* Work instruction 1 *
In the text on haze, by what year have Southeast Asian countries committed to achieving a haze-free region?
* Work instruction 2 *
Summarize the text on haze in two sentences.
* Work instruction 3 *
Decide whether each statement agrees with the text on haze, answering yes or no and quoting the deciding words: (a) The Malaysian Environment Minister called for a united regional response to the haze. (b) Air quality index readings have stayed below 150. (c) The current haze is already more severe than past haze events.

Though not yet as severe as past haze events, the familiar cloak of haze has again settled over much of the Peninsula, prompting questions of how bad it will get this time, and what – if anything – is being done about it.
In Southeast Asia, the age-old problem of transboundary haze has once again reared its smoky head, sparking tensions between Malaysia and Indonesia. The Malaysian Environment Minister recently reached out to the Indonesian government, urging a united regional response to combat the toxic haze that has made an unwelcome reappearance. This plea comes on the heels of a commitment by Southeast Asian countries to achieve a haze-free region by 2030.
The Haze Crisis Unveiled
Over the past few weeks, air quality in various regions of both Malaysia and Indonesia has plummeted to dangerous levels. Air quality indexes have consistently registered readings above 150, a level associated with health problems and more severe risks for individuals with pre-existing health conditions or respiratory issues.

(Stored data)
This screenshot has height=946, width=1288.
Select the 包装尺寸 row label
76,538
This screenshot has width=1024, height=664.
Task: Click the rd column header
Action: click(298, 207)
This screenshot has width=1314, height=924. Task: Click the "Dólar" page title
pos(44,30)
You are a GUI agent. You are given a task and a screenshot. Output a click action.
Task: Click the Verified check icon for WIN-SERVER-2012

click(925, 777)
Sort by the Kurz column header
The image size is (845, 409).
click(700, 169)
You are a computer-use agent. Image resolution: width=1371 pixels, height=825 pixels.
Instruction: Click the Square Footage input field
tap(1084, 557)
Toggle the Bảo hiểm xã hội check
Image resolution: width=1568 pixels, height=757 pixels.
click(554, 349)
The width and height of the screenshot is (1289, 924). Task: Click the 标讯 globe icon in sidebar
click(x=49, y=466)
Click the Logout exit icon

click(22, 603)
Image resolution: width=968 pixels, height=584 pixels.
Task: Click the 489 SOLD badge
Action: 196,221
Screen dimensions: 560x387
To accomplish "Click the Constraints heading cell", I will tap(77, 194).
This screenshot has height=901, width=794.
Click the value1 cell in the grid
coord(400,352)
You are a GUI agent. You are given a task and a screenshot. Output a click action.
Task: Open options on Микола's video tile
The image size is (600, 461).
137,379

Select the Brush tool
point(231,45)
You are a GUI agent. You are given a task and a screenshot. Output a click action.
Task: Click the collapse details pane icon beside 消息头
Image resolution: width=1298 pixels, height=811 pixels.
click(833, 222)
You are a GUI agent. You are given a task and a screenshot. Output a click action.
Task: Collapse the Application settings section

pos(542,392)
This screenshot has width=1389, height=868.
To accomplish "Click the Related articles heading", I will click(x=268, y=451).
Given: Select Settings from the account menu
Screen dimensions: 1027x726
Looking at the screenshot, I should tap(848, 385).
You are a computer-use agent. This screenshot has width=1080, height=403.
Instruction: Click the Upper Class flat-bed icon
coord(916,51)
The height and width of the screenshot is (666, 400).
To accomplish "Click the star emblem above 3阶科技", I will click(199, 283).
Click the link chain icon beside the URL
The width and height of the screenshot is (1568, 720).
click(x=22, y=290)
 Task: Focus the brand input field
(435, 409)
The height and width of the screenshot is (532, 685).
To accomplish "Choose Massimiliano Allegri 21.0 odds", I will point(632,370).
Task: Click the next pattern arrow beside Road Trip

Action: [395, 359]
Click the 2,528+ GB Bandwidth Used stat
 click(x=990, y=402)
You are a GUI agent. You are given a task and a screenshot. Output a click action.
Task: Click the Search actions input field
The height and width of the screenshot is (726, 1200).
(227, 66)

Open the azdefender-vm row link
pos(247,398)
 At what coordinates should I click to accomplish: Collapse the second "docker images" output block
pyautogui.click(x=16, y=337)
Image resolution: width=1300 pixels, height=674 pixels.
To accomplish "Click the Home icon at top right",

* Task answer 1 *
2030

* Task answer 2 *
Transboundary haze has returned to Southeast Asia, causing tensions between Malaysia and Indonesia, and the Malaysian Environment Minister has urged Indonesia toward a united regional response. Air quality in parts of both countries has fallen to dangerous levels, with index readings consistently above 150.

* Task answer 3 *
(a) Yes: "urging a united regional response to combat the toxic haze"
(b) No: "Air quality indexes have consistently registered readings above 150"
(c) No: "Though not yet as severe as past haze events"